Malaysia has approved a one-year extension to the search for Malaysia Airlines Flight MH370, reviving one of aviation's most enduring mysteries more than a decade after the aircraft vanished.
The Boeing 777 disappeared on March 8, 2014, while flying from Kuala Lumpur to Beijing with 239 people on board, 227 passengers and 12 crew members, mostly Chinese nationals. Despite years of multinational searches across vast stretches of the Indian Ocean, investigators have never located the main wreckage or determined what caused the plane to veer off course.

The Extension
Transport Minister Anthony Loke confirmed on June 29 that the Cabinet approved the extension during its meeting on June 26, giving the green light to continue operations with marine robotics firm Ocean Infinity. The renewed agreement takes effect from July 1, 2026 to June 30, 2027, and maintains all existing terms, including the "no find, no fee" arrangement under which Malaysia will pay $70 million only if the wreckage is located.
The extension will allow Ocean Infinity to complete the remaining 7,428.54-square-kilometer search area in the Indian Ocean.
The Search History
The original underwater search, conducted jointly by Malaysia, Australia, and China, scoured roughly 120,000 square kilometers of seabed before ending in 2017 without finding the plane. A subsequent 2018 search by Ocean Infinity also came up empty.
Malaysia signed a new contract with Ocean Infinity in 2025 to resume the search within a 15,000-square-kilometer zone, of which roughly half has now been covered.
Pieces of debris confirmed or believed to be from MH370 have washed ashore on islands and coastlines across the western Indian Ocean, including Reunion Island, Madagascar, and Mozambique. These fragments confirmed the aircraft ended its flight in the ocean but offered limited clues about its precise resting place.
What Caused the Disappearance
The cause of the disappearance remains unknown. Investigators have considered a range of scenarios, from mechanical failure and fire to deliberate action by someone in the cockpit.
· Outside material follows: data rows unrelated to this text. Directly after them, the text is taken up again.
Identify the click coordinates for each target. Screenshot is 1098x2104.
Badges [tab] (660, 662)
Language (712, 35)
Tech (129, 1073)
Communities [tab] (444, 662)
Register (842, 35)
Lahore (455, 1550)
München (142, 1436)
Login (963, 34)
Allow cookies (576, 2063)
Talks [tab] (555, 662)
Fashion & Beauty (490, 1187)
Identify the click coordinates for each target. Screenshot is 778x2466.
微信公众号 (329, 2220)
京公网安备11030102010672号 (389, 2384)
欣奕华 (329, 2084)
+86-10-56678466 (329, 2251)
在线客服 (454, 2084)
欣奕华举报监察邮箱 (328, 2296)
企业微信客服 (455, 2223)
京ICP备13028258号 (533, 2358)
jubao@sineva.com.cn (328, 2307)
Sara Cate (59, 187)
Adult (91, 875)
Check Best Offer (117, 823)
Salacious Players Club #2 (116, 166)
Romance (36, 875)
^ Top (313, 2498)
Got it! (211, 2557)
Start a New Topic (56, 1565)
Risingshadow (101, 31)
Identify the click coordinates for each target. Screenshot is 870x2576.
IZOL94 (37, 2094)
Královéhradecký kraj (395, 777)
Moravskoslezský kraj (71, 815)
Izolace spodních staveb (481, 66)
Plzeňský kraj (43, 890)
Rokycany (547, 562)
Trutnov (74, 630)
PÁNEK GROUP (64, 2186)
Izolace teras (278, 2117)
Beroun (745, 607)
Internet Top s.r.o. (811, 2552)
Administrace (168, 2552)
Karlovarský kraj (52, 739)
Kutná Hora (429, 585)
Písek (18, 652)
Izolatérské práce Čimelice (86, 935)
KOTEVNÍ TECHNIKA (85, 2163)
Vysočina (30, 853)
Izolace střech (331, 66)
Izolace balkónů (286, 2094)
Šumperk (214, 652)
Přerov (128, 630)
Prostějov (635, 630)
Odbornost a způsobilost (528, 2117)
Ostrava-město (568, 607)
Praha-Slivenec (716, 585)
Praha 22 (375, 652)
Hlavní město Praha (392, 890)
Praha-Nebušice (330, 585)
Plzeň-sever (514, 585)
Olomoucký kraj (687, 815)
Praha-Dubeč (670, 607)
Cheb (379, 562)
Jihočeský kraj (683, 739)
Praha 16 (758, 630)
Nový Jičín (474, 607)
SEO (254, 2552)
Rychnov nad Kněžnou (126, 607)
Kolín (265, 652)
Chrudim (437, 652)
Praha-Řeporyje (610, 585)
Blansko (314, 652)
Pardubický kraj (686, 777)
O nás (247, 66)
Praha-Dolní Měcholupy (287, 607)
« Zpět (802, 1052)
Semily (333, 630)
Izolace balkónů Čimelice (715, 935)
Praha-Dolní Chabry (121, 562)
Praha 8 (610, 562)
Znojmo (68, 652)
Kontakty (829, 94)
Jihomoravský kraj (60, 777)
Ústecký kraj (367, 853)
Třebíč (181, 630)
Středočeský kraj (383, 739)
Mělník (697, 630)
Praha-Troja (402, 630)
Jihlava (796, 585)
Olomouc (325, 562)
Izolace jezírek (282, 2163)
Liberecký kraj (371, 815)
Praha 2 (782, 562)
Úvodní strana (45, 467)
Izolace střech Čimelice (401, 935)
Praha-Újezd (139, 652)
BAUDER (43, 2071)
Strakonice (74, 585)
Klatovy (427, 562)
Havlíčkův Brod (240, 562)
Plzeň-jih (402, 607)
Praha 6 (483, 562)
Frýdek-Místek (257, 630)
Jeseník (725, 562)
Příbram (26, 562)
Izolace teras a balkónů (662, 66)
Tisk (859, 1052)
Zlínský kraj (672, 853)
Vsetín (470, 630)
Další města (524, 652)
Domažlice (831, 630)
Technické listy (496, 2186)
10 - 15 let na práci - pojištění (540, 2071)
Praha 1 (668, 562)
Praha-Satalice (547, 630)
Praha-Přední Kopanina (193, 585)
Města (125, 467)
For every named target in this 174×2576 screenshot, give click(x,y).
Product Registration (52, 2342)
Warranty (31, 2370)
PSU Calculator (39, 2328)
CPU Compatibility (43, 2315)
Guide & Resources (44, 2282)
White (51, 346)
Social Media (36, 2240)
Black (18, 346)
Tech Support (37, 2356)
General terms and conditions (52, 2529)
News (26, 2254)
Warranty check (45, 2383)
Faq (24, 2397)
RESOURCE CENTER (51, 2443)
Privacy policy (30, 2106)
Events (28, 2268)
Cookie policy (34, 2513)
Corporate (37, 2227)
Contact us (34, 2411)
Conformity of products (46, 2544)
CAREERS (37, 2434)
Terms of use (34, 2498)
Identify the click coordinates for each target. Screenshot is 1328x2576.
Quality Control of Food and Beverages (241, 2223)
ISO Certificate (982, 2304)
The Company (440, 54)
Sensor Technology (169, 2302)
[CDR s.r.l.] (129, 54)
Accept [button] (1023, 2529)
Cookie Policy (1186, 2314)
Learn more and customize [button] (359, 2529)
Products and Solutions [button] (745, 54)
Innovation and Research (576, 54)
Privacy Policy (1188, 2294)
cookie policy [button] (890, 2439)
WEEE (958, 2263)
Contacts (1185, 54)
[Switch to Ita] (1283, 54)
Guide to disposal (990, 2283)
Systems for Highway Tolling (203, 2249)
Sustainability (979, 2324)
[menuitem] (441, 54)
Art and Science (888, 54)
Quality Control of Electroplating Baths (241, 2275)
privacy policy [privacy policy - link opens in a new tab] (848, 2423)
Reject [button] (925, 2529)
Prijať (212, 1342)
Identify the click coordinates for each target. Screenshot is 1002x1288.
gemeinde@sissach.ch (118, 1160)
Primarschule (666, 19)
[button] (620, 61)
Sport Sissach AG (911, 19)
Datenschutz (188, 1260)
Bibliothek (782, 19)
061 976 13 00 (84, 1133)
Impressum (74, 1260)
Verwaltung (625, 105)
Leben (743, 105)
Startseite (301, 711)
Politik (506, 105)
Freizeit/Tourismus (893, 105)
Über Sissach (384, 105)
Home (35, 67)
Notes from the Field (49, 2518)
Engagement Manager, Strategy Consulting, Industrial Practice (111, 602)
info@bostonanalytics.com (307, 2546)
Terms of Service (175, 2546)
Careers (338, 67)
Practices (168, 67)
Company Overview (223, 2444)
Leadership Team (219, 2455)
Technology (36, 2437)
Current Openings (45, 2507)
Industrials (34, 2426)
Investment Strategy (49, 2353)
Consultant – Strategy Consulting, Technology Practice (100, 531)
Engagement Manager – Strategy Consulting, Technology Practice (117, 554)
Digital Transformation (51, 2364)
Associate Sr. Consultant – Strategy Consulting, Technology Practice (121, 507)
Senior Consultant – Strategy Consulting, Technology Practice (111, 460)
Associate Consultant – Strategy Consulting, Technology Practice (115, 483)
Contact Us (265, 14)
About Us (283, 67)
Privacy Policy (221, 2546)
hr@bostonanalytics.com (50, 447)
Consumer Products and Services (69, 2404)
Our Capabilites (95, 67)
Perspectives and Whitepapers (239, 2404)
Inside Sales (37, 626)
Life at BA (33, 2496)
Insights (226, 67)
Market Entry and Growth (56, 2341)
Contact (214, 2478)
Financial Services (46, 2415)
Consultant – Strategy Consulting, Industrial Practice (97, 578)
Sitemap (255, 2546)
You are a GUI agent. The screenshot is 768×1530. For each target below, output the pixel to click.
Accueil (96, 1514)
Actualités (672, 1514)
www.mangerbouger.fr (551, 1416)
A 2018 Malaysian safety report acknowledged that the plane's course was likely changed manually but stopped short of assigning blame.
What It Means for Families
For the families of the 239 people on board, the announcement marks another chapter in a long fight for resolution. Relatives have repeatedly pressed Malaysian authorities to continue searching, arguing that closure depends on locating the aircraft and recovering any remains. Many have campaigned for years through advocacy groups and legal action to keep the case from being closed.